Here’s the copy from the back cover:
“Some have called Buxton a Black Utopia. In the town of five thousand residents, established in 1900, African Americans and Caucasians lived, worked and attended school together. It was a thriving one-of-a-kind coal mining town created by the Consolidation Coal Company. This inclusive approach provided opportunity for its residents. Dr. E.A. Carter was the first African American to get a medical degree from the University of Iowa in 1907. He returned to Buxton and was hired by the coal company, where he treated both black and white patients. Attorney George Woodson ran for file clerk in the Iowa Senate for the Republican Party in 1898, losing to a white man by one vote. Author Rachelle Chase details the amazing events that created this unique community and what made it disappear.”
Reviews
“Rachelle Chase provides a historical overview of one of America’s most enlightened Black-dominated communities, Buxton, Iowa, located in the coal-mining county of Monroe. This racially progressive town of more than 6,000 residents claimed a black YMCA, black baseball team, and black physician. Although a company town, controlled by an affiliate of the Chicago & North Western Railway, and lasting for only several decades, Buxton gave blacks personal advantages in the Age of Jim Crow. Extensively researched and pleasantly written, Chase covers all facets of daily life. Rare photographs augment her coverage of this unique Hawkeye State place.”
—H. Roger Grant, professor of history, Clemson University, and author of The North Western: A History of the Chicago & North Western Railway System
“Rachelle Chase has elevated herself into a position of deep knowledge and understanding of a great American story, the legacy of Buxton, Iowa. Her unparalleled research and imagery of this incredible time is captured, including how events developed towards the magic of Buxton.”
—John Busbee, The Culture Buzz
LOST BUXTON
Support the author and get an autographed copy here!*
Through vintage photos and quotes by former residents and newspaper articles, LOST BUXTON tells the story of Buxton, Iowa, an unincorporated coal mining town established by Consolidation Coal Company in 1900.
At a time when Jim Crow laws and segregation kept blacks and whites separated throughout the nation, Buxton was integrated. African American and Caucasian residents lived, worked, and went to school side by side. The company provided miners with equal housing and equal pay, regardless of race, and offered opportunities for African Americans beyond mining. Professional African Americans included a bank cashier, justices of the peace, constables, doctors, attorneys, store clerks, and teachers. Businesses such as meat markets, drugstores, a bakery, a music store, hotels, millinery shops, saloons, and restaurants were owned by African Americans.
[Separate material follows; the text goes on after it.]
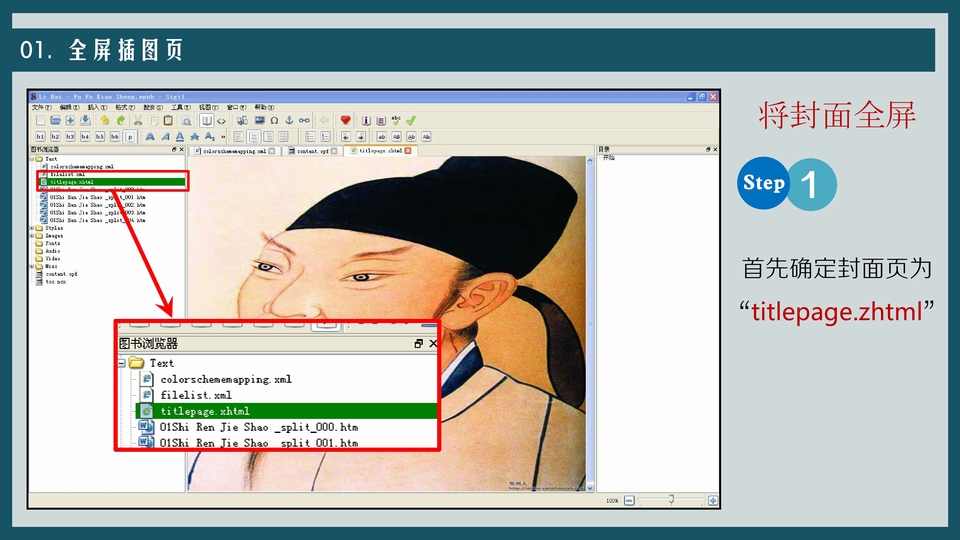Select titlepage.xhtml in Book Browser
This screenshot has height=540, width=960.
pos(71,182)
For 10 years, African Americans made up more than half the population. Unfortunately, in the early 1920s, the mines closed and today, only a cemetery, a few foundations, and some crumbling ruins remain.
Reviews
“Lost Buxton by Rachelle Chase may be the best combination written and pictorial history ever assembled about this incredibly unique town.”
—Dave Paxton, Editor and Publisher, Albia Union-Republican
“Rachelle Chase has done a masterful job with this volume, ‘Lost Buxton’, to create a much needed photographic history on the community.”
—Leo Landis, State Curator, State Historical Society of Iowa
“In many ways, Buxton was the America that many of us wish we had today…This is definitely a read from cover to cover book before you put it down.”